Print every record exactly, omitting all pictures.
+++ Raw data
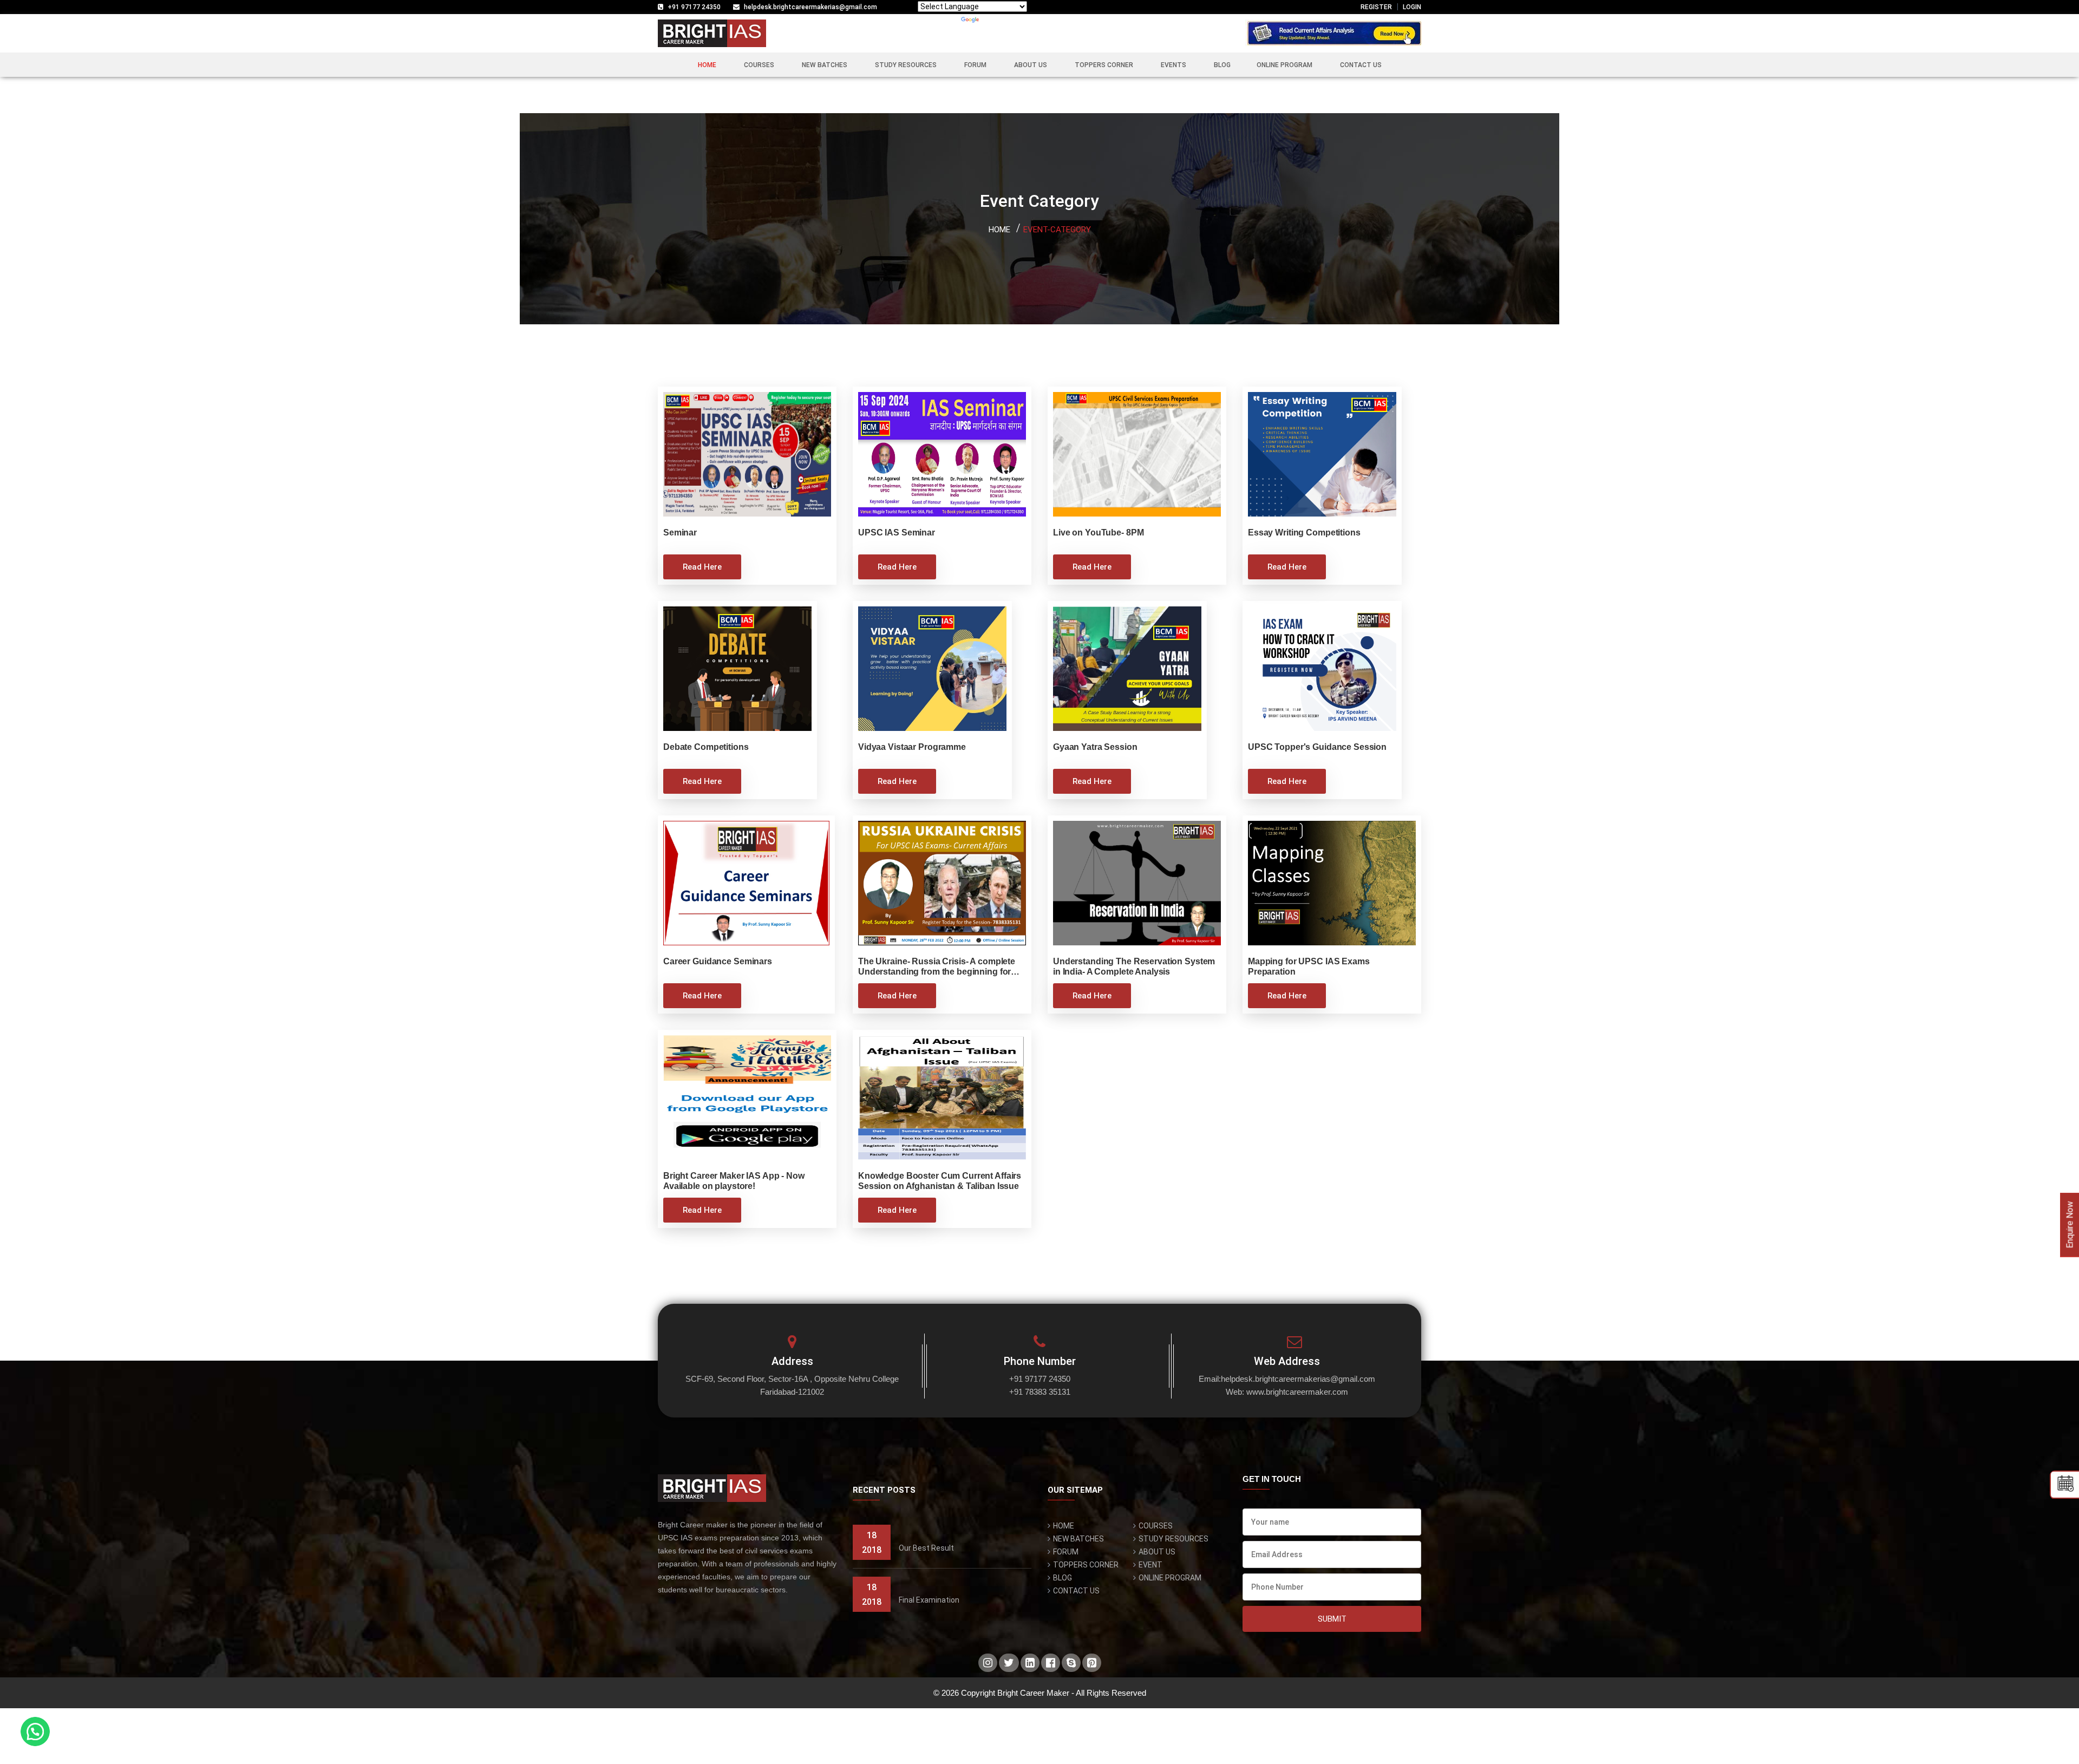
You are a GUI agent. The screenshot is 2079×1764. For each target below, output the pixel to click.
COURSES (759, 65)
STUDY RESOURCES (906, 65)
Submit (1332, 1619)
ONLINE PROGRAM (1284, 65)
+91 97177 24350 (694, 7)
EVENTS (1173, 65)
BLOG (1222, 65)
++++++
Result:
You are a GUI agent. The screenshot is 2079×1764. For each target below, output the pixel to click.
COURSES (759, 65)
STUDY RESOURCES (906, 65)
Submit (1332, 1619)
ONLINE PROGRAM (1284, 65)
+91 97177 24350 (694, 7)
EVENTS (1173, 65)
BLOG (1222, 65)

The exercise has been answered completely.